Early this summer I planted hyacinth beans to grow up my porch posts. I was inspired by the ones growing up a beautiful arbor in the vegetable gardens at Monticello, on my visit the previous summer.

They’ve been growing and growing, all the way up the top and then flopping back down, but there are no blooms yet. There’s not ever a bud in sight.

I don’t really mind though, they did a great job growing up and blocking the sun on one the south side of the porch. They’ll also provide lots of organic matter for the garden when they get nipped by the frost. Perhaps next year I’ll plant some morning glories in this spot instead.

Do you have any plants that aren’t quite performing as you expected this summer?

21 Comments to “Will It Bloom?”
  1. Grannie M on October 11, 2011 at 6:56 am

    I too grew hyacinth beans for the first time. I planted mine in a pot in front of a trellis in hopes of hiding the large electrical box in my yard. Mine were very slow to grow, but finally made it to the top of the trellis and I too waited and waited for blooms. Finally, about a month ago I started getting pretty purple blooms and I noticed yesterday that I now have tiny burgundy purple bean pods forming. The blooms are also getting more profuse. I am not sure why it has taken so long to get the blooms, but now that they are here I think I will try them again next year. I’m thinking the terrible hot weather we had may have been the problem and next year I will plant them somewhere where I can plant directly in the soil rather than in a pot. Maybe the end of the clothesline.

    Reply to Grannie M's comment

  2. daisy on October 11, 2011 at 8:01 am

    What a gorgeous vine! I had a morning glory that’s done very well.
    I’m having a difficult time getting my carrots to come up though!

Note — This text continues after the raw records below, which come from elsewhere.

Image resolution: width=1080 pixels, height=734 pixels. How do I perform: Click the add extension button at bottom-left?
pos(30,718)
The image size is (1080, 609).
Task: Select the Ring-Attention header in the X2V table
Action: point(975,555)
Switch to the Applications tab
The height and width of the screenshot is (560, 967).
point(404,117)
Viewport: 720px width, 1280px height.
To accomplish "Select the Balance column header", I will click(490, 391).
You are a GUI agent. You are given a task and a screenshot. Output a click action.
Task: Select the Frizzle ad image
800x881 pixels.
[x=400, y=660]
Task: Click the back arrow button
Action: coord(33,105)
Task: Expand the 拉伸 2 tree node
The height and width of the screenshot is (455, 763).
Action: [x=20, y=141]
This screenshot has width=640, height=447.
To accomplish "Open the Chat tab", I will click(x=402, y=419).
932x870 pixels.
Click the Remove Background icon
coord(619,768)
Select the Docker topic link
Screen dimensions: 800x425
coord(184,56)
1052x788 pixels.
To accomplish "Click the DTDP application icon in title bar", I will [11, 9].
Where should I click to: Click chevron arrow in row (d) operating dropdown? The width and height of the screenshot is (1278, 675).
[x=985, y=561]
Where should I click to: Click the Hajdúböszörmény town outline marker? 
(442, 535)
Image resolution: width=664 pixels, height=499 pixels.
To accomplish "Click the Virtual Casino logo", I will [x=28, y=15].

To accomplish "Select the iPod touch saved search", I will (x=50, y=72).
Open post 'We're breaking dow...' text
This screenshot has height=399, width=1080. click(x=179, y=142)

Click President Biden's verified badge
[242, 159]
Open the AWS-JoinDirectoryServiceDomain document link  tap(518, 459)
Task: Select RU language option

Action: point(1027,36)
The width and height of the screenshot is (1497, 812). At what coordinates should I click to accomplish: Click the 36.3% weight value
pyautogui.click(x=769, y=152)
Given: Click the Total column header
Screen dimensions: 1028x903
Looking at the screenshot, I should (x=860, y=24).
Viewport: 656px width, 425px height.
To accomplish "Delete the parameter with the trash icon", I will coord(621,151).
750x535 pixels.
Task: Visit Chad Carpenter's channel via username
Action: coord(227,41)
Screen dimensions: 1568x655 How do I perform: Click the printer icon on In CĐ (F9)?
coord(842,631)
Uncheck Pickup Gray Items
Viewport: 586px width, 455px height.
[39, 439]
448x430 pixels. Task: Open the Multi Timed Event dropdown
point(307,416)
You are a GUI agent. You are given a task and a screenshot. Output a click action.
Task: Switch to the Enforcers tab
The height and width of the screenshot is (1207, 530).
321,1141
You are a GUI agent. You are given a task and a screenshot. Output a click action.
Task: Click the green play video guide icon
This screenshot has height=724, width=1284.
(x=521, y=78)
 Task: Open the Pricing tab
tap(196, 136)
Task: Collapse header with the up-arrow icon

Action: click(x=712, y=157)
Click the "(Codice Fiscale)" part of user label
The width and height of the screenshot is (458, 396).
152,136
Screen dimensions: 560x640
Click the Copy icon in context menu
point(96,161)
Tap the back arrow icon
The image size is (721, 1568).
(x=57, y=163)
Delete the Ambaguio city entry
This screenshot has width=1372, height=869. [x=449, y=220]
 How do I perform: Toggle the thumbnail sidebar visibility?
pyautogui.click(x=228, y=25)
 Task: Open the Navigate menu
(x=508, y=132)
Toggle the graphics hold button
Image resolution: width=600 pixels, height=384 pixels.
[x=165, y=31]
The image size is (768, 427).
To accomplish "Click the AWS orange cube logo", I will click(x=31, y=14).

    Reply to daisy's comment

  3. Cherise on October 11, 2011 at 8:12 am

    I have planted both hyacinth bean and morning glories. I’ve also used scarlet runner beans as some vining color. All have done well for me in partial sun areas. I would just caution you with the morning glories. The seeds they drop are tenacious. I planted them more than 3 years ago on a large arbor where they dropped seeds that were still coming up this year! I finally just gave up and left a few of them grow. They would’ve been beautiful had “Irene” not taken them down along with the 10′ x 20′ oak arbor.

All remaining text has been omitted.